Sebelum naik ke platform, Maehwa memesan ke tim panggung untuk menghidupkan kipas angin hanya dalam beberapa detik saja dan diarahkan kepadanya lalu matikan. Hasilnya sungguh memuaskan. Angin sepoi-sepoi bertiup menghembus selendang miliknya membuat benda itu berkibar-kibar lembut.

Di detik berikutnya, mata merah itu terbuka. Maehwa menatap ke depan. Berbinar-binar.

Yeosu menelan ludah. Maehwa malam ini...

Studio meledak oleh jeritan. Suaranya sangat keras hingga sampai ke ruang tunggu tim lainnya, menembus derasnya hujan. Mereka seperti sedang melihat bocah polos yang tersesat di taman bermain dan membuat mereka berlomba-lomba melindunginya.

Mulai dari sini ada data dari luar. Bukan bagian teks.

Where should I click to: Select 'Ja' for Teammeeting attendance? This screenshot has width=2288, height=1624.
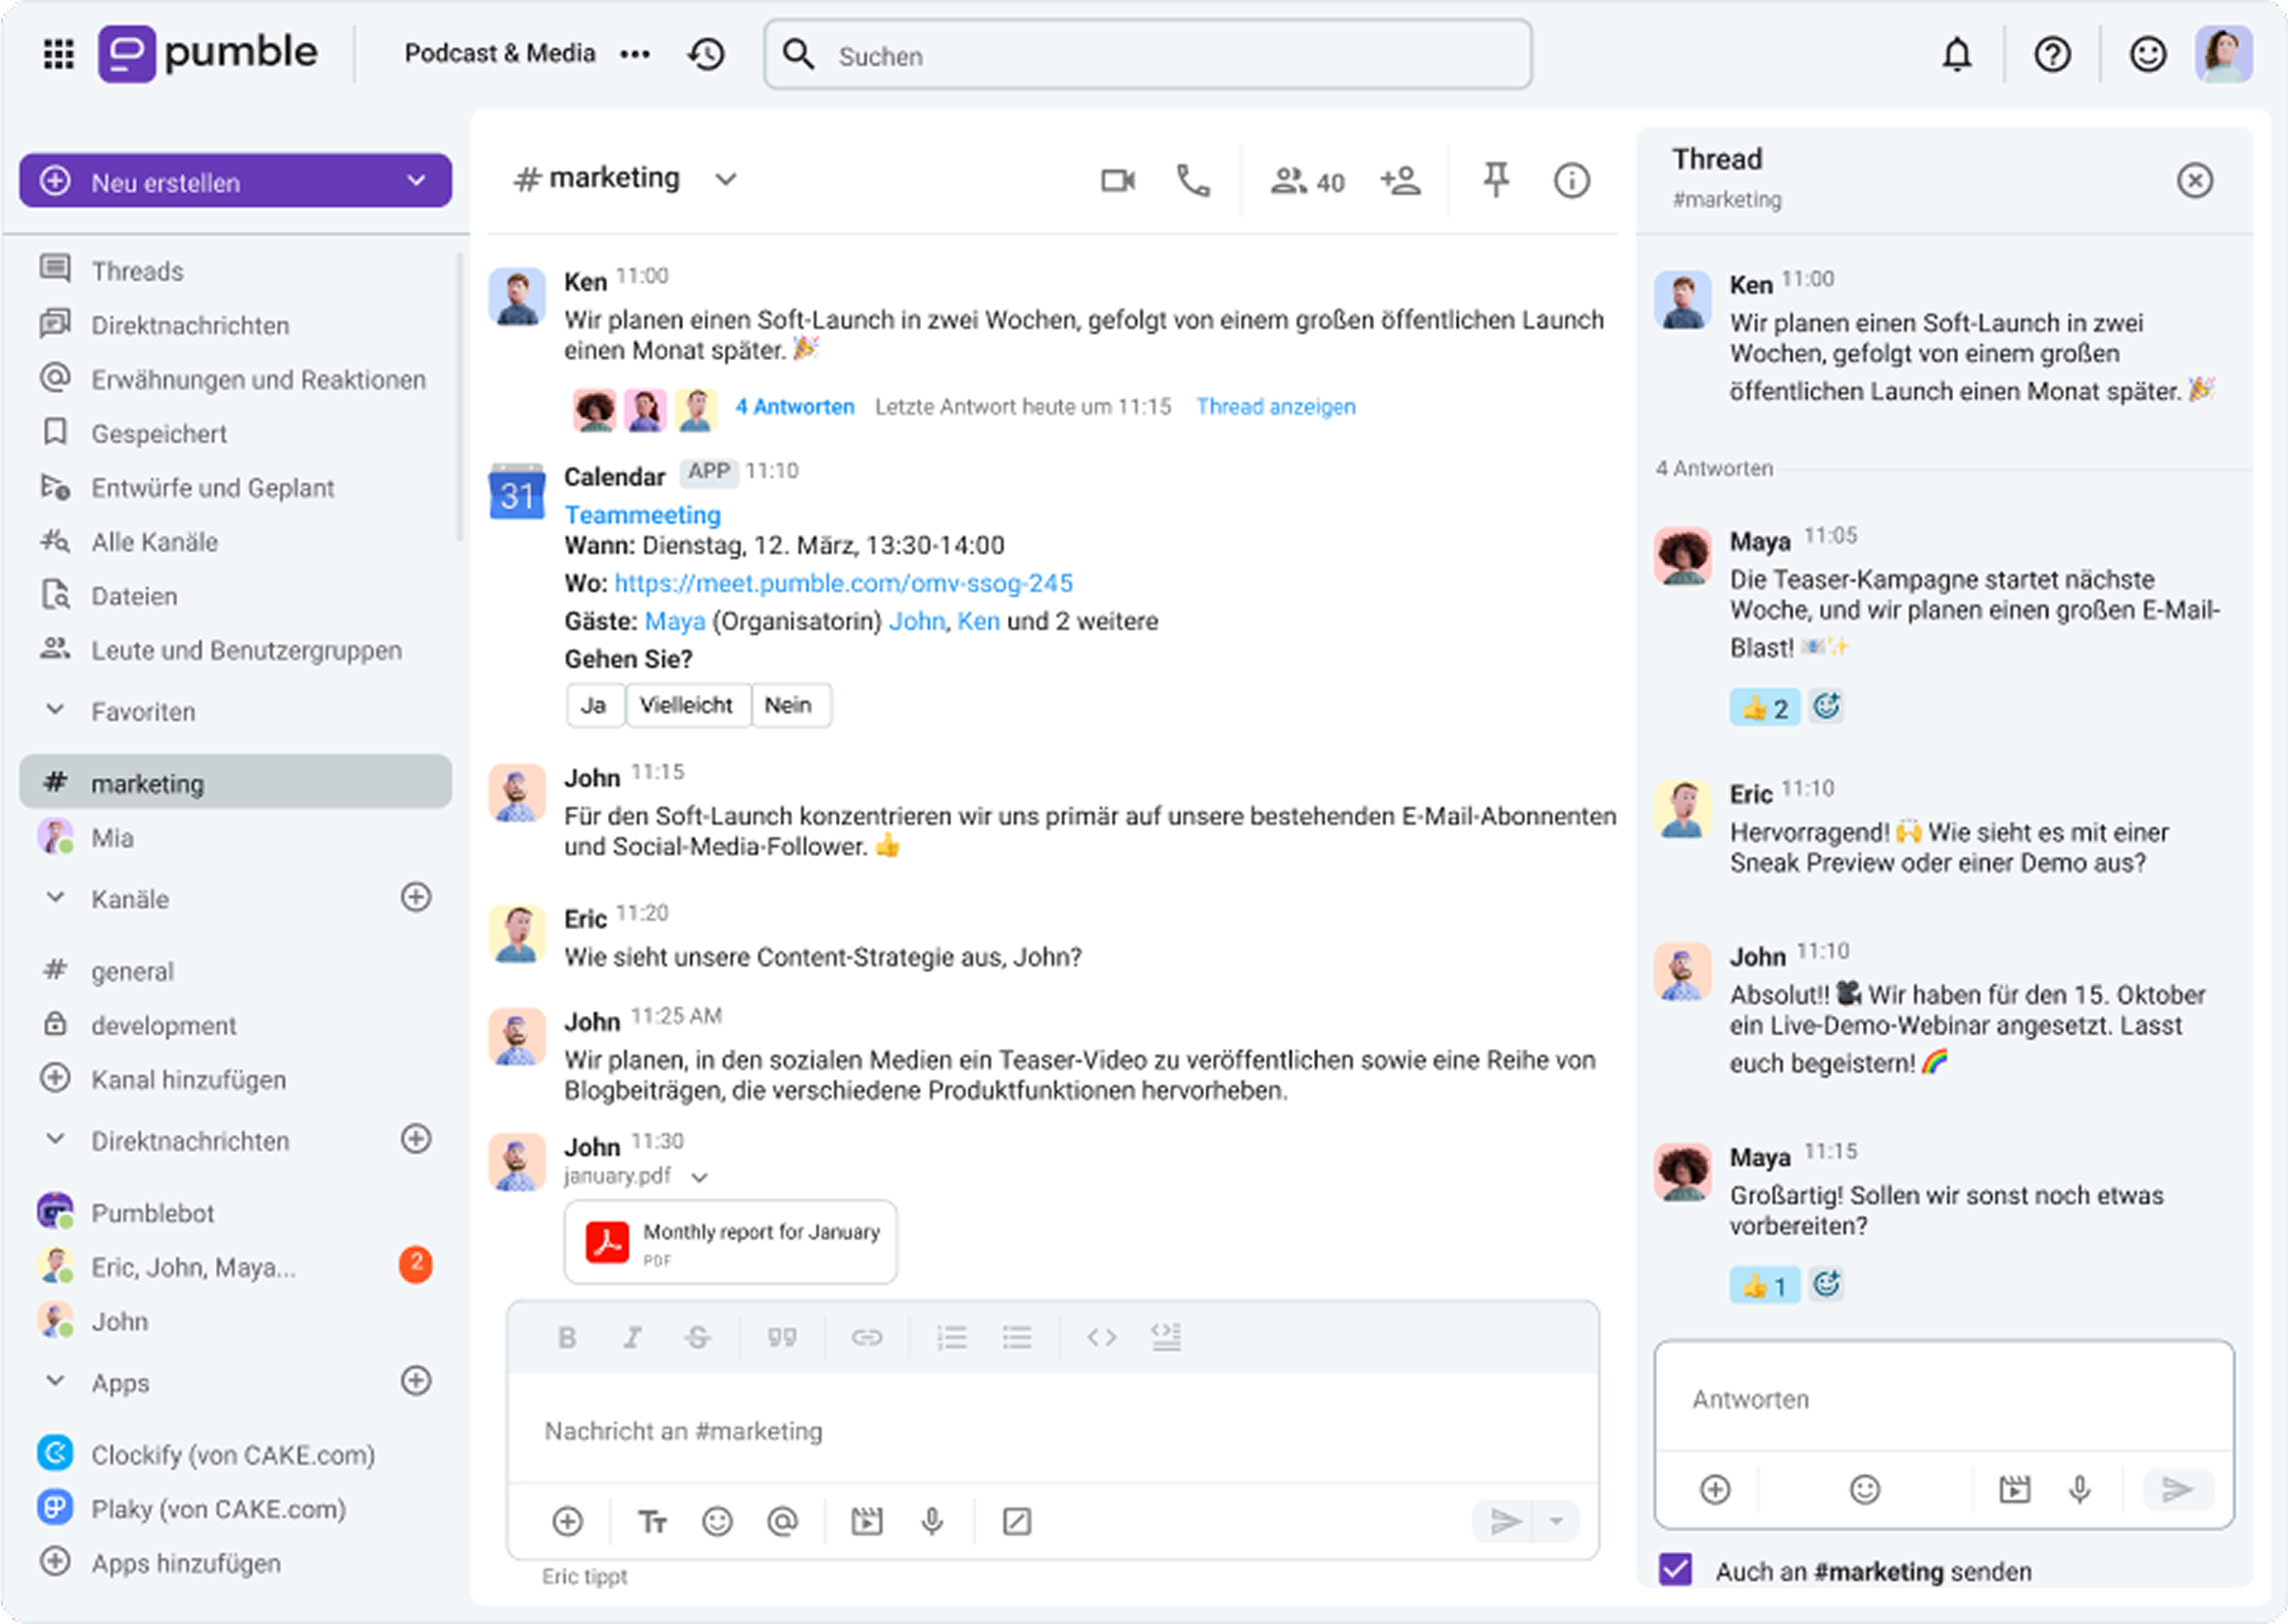point(594,705)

Nang-in melotot tidak percaya. Niatnya untuk mengomentari Maehwa dalam hal negatif hilang begitu saja, terhipnotis dengan anak laki-laki itu. Bahkan bela-belain menyipitkan mata untuk melihat lebih jelas.

Apanya yang oplas? Itu raut wajah yang halus dan suci seperti pendeta kuil. Aura kepolosan yang kuat membuat Nang-in dan Interstellar tidak tega melukai perasaannya.

"Damn. He's so beautiful and precious."

Nang-in dan Yeosu mengatakannya serempak.